I blew out a breath. “This is hard to know how to tell you.”
“He get you pregnant? Always knew he had a thing for you—”
“ What? No!” Fate, how long had Costi had a thing for me? “It’s… How much do you know about where he came from?”
Diana made a humming sound. “Unfortunately, not much, honey. They found him on the playground right after that bad attack in Greece. Couldn’t speak a word of English, but they were afraid to bring in a translator from outside in case he talked about witch stuff. We just put him in school, and he picked it up well enough.”
“Did he say anything later? Remember anything?”
“He remembers quite a bit from… before. You should ask him. What’s this all about, Layla?”
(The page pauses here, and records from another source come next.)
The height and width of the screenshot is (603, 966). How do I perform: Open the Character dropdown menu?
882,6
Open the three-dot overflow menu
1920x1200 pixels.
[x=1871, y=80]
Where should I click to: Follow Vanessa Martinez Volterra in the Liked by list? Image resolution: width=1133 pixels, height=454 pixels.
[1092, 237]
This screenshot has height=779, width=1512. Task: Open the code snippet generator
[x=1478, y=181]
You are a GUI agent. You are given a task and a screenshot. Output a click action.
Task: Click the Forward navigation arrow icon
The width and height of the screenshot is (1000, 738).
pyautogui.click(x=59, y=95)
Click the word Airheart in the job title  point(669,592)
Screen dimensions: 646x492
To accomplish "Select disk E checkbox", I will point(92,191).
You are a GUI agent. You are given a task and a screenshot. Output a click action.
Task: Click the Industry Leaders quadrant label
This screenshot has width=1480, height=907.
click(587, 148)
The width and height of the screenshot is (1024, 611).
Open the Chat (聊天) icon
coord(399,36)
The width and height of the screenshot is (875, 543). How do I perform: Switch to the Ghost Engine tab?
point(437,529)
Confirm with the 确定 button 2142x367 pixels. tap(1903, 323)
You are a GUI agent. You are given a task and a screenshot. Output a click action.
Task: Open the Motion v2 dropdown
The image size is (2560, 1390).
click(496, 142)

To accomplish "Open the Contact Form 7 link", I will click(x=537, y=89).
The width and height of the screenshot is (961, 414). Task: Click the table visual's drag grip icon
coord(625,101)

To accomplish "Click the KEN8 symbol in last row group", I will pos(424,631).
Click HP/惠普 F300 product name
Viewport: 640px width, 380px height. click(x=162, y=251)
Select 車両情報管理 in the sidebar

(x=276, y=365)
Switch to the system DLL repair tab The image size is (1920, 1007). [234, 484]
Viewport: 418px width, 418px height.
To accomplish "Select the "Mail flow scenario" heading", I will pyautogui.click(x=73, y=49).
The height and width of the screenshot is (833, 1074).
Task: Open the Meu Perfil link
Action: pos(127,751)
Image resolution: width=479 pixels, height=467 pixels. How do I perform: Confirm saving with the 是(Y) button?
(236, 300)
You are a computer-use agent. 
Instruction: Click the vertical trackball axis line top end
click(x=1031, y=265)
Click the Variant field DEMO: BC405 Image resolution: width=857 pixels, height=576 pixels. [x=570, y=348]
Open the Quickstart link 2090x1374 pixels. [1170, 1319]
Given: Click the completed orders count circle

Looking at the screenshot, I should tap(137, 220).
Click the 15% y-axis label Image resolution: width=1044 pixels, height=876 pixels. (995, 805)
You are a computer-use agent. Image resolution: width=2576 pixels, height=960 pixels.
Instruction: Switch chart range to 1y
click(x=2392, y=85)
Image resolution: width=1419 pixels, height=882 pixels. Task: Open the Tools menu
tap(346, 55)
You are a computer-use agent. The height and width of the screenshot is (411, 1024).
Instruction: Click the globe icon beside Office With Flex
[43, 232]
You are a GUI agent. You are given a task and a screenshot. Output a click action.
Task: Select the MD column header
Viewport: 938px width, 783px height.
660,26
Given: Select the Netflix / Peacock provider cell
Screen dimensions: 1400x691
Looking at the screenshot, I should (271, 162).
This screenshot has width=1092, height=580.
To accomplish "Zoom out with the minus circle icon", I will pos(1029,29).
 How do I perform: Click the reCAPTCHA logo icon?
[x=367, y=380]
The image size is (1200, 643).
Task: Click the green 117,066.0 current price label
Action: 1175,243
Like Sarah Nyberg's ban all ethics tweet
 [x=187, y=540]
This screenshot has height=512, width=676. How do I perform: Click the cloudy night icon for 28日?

“You know he’s different,” I said.
“He’s had his challenges,” Diana said defensively. I warmed at her protectiveness toward him.
“Not like that.” I picked at a loose thread on my skirt. “He’s really different.”
She was quiet while I hesitated, listening to the phone’s light static. “Wherever he… came from,” she said carefully, “he’s one of us now.”
“You knew.”
“I don’t know. But I had my ideas. Especially when he first came to me…” Her sigh rushed through the speaker. “What’s going on? You best put him on the phone, Layla.”
“Something happened.” I swallowed thickly.
Diana’s voice was grim. “All right. Tell me.”